* **Aim of the exercise**
Repeat the listing below line for line, exactly as shown.

* **Records shown**
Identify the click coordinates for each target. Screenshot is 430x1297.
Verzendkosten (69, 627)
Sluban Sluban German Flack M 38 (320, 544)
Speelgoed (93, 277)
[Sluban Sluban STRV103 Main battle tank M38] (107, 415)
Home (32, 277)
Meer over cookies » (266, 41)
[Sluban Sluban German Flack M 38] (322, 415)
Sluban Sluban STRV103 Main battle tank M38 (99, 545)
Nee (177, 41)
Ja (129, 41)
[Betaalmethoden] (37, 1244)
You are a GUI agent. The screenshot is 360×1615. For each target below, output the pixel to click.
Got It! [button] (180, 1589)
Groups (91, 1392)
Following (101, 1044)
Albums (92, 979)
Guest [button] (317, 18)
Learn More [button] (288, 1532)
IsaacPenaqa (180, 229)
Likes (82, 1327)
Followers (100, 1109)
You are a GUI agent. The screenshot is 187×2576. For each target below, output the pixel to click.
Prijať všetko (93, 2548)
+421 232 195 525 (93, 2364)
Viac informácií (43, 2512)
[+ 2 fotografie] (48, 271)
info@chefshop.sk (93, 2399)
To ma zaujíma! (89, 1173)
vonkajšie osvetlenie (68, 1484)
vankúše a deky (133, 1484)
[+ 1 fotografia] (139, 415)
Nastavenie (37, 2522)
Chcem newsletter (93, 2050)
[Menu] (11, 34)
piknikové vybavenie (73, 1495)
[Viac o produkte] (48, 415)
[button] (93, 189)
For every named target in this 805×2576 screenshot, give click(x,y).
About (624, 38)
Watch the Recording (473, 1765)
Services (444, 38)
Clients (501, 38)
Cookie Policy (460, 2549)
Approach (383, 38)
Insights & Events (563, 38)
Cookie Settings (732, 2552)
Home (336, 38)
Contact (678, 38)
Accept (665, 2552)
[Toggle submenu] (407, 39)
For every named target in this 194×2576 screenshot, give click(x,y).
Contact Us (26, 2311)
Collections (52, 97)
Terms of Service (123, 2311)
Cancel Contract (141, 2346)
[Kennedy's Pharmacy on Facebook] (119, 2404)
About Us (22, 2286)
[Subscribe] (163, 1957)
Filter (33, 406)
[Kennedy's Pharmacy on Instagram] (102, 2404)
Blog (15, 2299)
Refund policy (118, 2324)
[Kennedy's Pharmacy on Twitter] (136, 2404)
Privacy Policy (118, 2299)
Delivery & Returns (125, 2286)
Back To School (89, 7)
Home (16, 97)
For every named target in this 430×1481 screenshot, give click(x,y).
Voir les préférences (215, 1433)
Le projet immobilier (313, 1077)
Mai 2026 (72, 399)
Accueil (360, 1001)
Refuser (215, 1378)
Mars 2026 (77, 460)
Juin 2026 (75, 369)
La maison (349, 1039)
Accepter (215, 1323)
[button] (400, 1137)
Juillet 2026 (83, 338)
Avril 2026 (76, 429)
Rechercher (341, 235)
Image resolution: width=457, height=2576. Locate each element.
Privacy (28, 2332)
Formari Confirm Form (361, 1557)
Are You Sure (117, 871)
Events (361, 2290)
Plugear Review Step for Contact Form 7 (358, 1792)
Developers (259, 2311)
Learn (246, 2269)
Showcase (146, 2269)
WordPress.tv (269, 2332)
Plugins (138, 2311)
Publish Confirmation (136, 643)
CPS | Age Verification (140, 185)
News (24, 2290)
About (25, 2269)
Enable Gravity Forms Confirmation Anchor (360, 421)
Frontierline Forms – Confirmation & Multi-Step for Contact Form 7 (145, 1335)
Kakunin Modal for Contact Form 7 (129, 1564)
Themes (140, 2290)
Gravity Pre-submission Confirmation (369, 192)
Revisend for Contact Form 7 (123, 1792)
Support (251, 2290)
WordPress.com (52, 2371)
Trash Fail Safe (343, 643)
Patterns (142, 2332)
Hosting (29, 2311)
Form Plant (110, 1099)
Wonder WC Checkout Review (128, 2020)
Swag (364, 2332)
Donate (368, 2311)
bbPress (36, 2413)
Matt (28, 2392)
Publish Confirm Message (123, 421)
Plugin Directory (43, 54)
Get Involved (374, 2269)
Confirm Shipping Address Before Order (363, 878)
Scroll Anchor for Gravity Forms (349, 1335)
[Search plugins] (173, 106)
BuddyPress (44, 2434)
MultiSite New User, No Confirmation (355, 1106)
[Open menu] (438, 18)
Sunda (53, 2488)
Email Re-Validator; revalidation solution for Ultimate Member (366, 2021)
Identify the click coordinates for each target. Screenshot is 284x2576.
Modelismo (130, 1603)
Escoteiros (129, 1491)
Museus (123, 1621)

* **Result below**
Identify the click coordinates for each target. Screenshot is 430x1297.
Verzendkosten (69, 627)
Sluban Sluban German Flack M 38 (320, 544)
Speelgoed (93, 277)
[Sluban Sluban STRV103 Main battle tank M38] (107, 415)
Home (32, 277)
Meer over cookies » (266, 41)
[Sluban Sluban German Flack M 38] (322, 415)
Sluban Sluban STRV103 Main battle tank M38 (99, 545)
Nee (177, 41)
Ja (129, 41)
[Betaalmethoden] (37, 1244)
You are a GUI agent. The screenshot is 360×1615. For each target below, output the pixel to click.
Got It! [button] (180, 1589)
Groups (91, 1392)
Following (101, 1044)
Albums (92, 979)
Guest [button] (317, 18)
Learn More [button] (288, 1532)
IsaacPenaqa (180, 229)
Likes (82, 1327)
Followers (100, 1109)
You are a GUI agent. The screenshot is 187×2576. For each target below, output the pixel to click.
Prijať všetko (93, 2548)
+421 232 195 525 (93, 2364)
Viac informácií (43, 2512)
[+ 2 fotografie] (48, 271)
info@chefshop.sk (93, 2399)
To ma zaujíma! (89, 1173)
vonkajšie osvetlenie (68, 1484)
vankúše a deky (133, 1484)
[+ 1 fotografia] (139, 415)
Nastavenie (37, 2522)
Chcem newsletter (93, 2050)
[Menu] (11, 34)
piknikové vybavenie (73, 1495)
[Viac o produkte] (48, 415)
[button] (93, 189)
For every named target in this 805×2576 screenshot, give click(x,y).
About (624, 38)
Watch the Recording (473, 1765)
Services (444, 38)
Clients (501, 38)
Cookie Policy (460, 2549)
Approach (383, 38)
Insights & Events (563, 38)
Cookie Settings (732, 2552)
Home (336, 38)
Contact (678, 38)
Accept (665, 2552)
[Toggle submenu] (407, 39)
For every named target in this 194×2576 screenshot, give click(x,y).
Contact Us (26, 2311)
Collections (52, 97)
Terms of Service (123, 2311)
Cancel Contract (141, 2346)
[Kennedy's Pharmacy on Facebook] (119, 2404)
About Us (22, 2286)
[Subscribe] (163, 1957)
Filter (33, 406)
[Kennedy's Pharmacy on Instagram] (102, 2404)
Blog (15, 2299)
Refund policy (118, 2324)
[Kennedy's Pharmacy on Twitter] (136, 2404)
Privacy Policy (118, 2299)
Delivery & Returns (125, 2286)
Back To School (89, 7)
Home (16, 97)
For every named target in this 430×1481 screenshot, give click(x,y).
Voir les préférences (215, 1433)
Le projet immobilier (313, 1077)
Mai 2026 (72, 399)
Accueil (360, 1001)
Refuser (215, 1378)
Mars 2026 (77, 460)
Juin 2026 (75, 369)
La maison (349, 1039)
Accepter (215, 1323)
[button] (400, 1137)
Juillet 2026 (83, 338)
Avril 2026 (76, 429)
Rechercher (341, 235)
Image resolution: width=457, height=2576. Locate each element.
Privacy (28, 2332)
Formari Confirm Form (361, 1557)
Are You Sure (117, 871)
Events (361, 2290)
Plugear Review Step for Contact Form 7 (358, 1792)
Developers (259, 2311)
Learn (246, 2269)
Showcase (146, 2269)
WordPress.tv (269, 2332)
Plugins (138, 2311)
Publish Confirmation (136, 643)
CPS | Age Verification (140, 185)
News (24, 2290)
About (25, 2269)
Enable Gravity Forms Confirmation Anchor (360, 421)
Frontierline Forms – Confirmation & Multi-Step for Contact Form 7 (145, 1335)
Kakunin Modal for Contact Form 7 (129, 1564)
Themes (140, 2290)
Gravity Pre-submission Confirmation (369, 192)
Revisend for Contact Form 7 (123, 1792)
Support (251, 2290)
WordPress.com (52, 2371)
Trash Fail Safe (343, 643)
Patterns (142, 2332)
Hosting (29, 2311)
Form Plant (110, 1099)
Wonder WC Checkout Review (128, 2020)
Swag (364, 2332)
Donate (368, 2311)
bbPress (36, 2413)
Matt (28, 2392)
Publish Confirm Message (123, 421)
Plugin Directory (43, 54)
Get Involved (374, 2269)
Confirm Shipping Address Before Order (363, 878)
Scroll Anchor for Gravity Forms (349, 1335)
[Search plugins] (173, 106)
BuddyPress (44, 2434)
MultiSite New User, No Confirmation (355, 1106)
[Open menu] (438, 18)
Sunda (53, 2488)
Email Re-Validator; revalidation solution for Ultimate Member (366, 2021)
Identify the click coordinates for each target. Screenshot is 284x2576.
Modelismo (130, 1603)
Escoteiros (129, 1491)
Museus (123, 1621)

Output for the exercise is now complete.